原油急伸でトリプル安 日経平均・国債・円 メタ株下落も重荷https://www.nikkei.com/paper/article/?b=20260501&ng=DGKKZO96001070Q6A430C2DTD000

【コメント】

  • 原油のほぼ100%を輸入に頼っている日本が売られました。昨日は日本株・国債・円が総崩れでした。今朝も原油価格は100ドルを超えた状況が続いています。
  • これを踏まえ政府日銀は昨日夕方、為替介入を行い1ドル160円台から一気に155円台まで円高ドル安が進みました。財務省はかなり明確に「今から介入するから退避してね」とメッセージを発して介入を行いました。ここまで明確に為替介入の注意喚起してから行ったことは珍しく、ある意味為替市場にフェアに接した感があります。更に介入を行い150円レベルにもっていく可能性もあるので要注意です。
  • この為替介入は、政府が円を買ってドルを売ることにより、輸入企業の海外からの輸入を支援する効果があります。
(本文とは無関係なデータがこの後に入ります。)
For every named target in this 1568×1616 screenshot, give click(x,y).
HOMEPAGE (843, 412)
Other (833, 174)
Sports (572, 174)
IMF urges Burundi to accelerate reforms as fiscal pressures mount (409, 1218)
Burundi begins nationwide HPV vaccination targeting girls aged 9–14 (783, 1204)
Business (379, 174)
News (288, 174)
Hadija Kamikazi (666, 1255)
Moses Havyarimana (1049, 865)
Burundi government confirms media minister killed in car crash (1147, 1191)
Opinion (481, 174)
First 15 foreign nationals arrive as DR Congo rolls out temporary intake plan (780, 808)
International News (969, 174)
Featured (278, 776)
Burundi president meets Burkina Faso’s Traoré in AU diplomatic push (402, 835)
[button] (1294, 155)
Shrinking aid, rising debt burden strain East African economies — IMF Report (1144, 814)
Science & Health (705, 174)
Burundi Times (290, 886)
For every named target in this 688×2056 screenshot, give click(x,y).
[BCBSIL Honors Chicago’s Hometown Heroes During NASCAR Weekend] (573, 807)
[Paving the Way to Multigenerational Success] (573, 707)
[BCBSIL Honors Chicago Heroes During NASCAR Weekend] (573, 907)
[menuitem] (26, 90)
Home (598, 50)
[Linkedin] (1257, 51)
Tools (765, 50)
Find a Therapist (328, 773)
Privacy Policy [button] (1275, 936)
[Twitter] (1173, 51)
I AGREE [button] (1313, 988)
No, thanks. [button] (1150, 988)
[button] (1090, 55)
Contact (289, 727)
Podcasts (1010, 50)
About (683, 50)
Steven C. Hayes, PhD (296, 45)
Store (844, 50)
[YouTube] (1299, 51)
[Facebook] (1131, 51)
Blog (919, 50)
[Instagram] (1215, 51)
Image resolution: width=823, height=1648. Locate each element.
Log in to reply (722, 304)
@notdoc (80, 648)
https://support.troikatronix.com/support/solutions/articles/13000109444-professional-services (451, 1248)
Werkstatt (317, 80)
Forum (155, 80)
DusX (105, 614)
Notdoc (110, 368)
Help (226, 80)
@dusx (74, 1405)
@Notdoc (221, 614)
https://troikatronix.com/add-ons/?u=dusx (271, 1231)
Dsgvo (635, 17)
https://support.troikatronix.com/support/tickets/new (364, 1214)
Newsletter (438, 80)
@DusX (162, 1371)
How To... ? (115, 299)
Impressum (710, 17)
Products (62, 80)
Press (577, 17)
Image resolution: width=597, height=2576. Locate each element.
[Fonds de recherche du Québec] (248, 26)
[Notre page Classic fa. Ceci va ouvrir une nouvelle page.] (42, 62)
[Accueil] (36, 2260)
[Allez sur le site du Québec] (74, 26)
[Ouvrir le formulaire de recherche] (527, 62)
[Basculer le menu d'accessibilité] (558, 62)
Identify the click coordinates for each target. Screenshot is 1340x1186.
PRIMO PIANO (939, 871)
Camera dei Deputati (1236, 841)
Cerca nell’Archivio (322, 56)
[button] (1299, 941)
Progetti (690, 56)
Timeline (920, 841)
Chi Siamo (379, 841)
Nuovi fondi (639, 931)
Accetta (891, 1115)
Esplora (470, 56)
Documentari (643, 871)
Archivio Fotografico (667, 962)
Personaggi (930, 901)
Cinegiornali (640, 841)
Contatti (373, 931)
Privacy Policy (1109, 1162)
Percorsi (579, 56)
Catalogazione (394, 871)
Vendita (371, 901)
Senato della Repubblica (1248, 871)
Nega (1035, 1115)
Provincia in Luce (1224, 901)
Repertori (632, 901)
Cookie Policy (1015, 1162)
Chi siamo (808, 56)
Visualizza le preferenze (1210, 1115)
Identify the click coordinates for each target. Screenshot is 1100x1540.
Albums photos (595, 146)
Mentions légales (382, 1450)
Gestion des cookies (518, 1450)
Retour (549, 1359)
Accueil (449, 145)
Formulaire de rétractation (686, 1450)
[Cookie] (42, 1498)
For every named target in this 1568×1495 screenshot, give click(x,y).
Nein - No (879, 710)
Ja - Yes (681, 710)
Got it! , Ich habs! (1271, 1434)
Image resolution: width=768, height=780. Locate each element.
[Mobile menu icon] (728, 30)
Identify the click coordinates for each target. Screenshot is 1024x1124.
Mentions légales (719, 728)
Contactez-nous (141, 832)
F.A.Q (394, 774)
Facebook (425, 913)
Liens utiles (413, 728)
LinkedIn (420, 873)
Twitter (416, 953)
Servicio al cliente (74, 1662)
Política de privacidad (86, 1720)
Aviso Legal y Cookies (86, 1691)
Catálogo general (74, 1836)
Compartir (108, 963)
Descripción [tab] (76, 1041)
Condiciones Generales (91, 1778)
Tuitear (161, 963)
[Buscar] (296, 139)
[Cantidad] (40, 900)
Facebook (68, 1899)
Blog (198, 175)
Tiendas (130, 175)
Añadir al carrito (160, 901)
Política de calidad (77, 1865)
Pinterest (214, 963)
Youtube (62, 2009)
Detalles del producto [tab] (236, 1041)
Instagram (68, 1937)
税金を使って為替介入を行ったのですから、輸入企業は円高を自社の利益に取り込まず、価格を下げ国民全体にメリットがあるように対応して欲しいと思います。
  • 国債が下落したということは金利が上昇しているということです。別記事にありますが、これにより住宅ローン金利が急騰しています。特に新たに住宅を購入し「固定金利」を選択するかたに直接的に影響があります。固定金利は5年前は1%を下回っていましたが現在は3%趙です。また変動金利も1%を超えるレベルに変更されています。
  • 昨日用事があって銀行を訪問しましたが、これからローンの支払いができずにマンションの投げ売りが出てくる懸念があり、加えて住宅ローンの銀行の貸付審査は厳しくなっており新規の購入者が限定されてくる可能性もあると言っていました。マンション価格は明らかにバブルの様相を呈しているそうです。(投資は自己責任で!)

【記事概要】

  • 30日の東京株式市場で日経平均株価は続落し、前営業日比632円54銭(1.06%)安の5万9284円92銭で終えた。下げ幅は一時900円を超えた。原油の先物相場が急伸し、インフレ懸念から日本株や日本国債、円が売られる「トリプル安」の様相だ。
  • 米メタプラットフォームズ株の下落も日本の人工知能(AI)・半導体関連株に波及した。
  • 30日の日経平均の下落は、祝日だった日本の29日を挟む2営業日間でニューヨーク原油先物相場が10%あまり大幅上昇したのがきっかけだ。WTI(ウエスト・テキサス・インターミディエート)の期近6月物は日本時間30日の取引では一時1バレル110ドル台まで上昇した。日本の祝日前の27日には96ドル台で推移していた。
  • 資源の多くを中東からの輸入に頼る日本の企業業績には逆風として日本株が下げたほか、インフレ懸念から長期金利の指標となる新発10年物国債の利回りは一時2.535%まで上昇し、売買高の多い「指標銘柄」が長期金利とされていた1997年6月以来約29年ぶりの高水準となった。
  • 円の対ドル相場も節目の1ドル=160円を割り込んだ。原油高を起点に日本株と日本国債、円が下落する「トリプル安」となった。
  • 米・イランの戦闘の早期終結に向けた機運は後退している。米ニュースサイトのアクシオスが29日に「トランプ米大統領はイランとの戦闘終結に向けた交渉を巡り、イランが示した提案を拒否する方針を示した」と報じた。海峡の封鎖が長引けば原油相場の高止まりは避けられそうになく、投資家心理を悪化させる要因になりやすいようだ。
  • 市場は米メタプラットフォームズが2026年1~3月期決算と同時に発表した26年12月期通期の設備投資計画の上方修正にも反応した。巨額投資への懸念から、日本時間30日の時間外取引でメタ株は一時7%あまり下落。アドバンテストなどが売りに押された。